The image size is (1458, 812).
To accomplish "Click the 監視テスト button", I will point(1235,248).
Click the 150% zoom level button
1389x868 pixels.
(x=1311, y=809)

○ ○ ○ ○ ○

◆ **What to work on**: Rewrite all the items above in full, including the requests. Multiply every coordinate in the answers by 1.8 and round to whole numbers, with halves rounding up. Leave all other numbers as they are.

◆ **Full solution**:
The image size is (1458, 812).
To accomplish "Click the 監視テスト button", I will point(2223,446).
Click the 150% zoom level button
1389x868 pixels.
(x=2360, y=1456)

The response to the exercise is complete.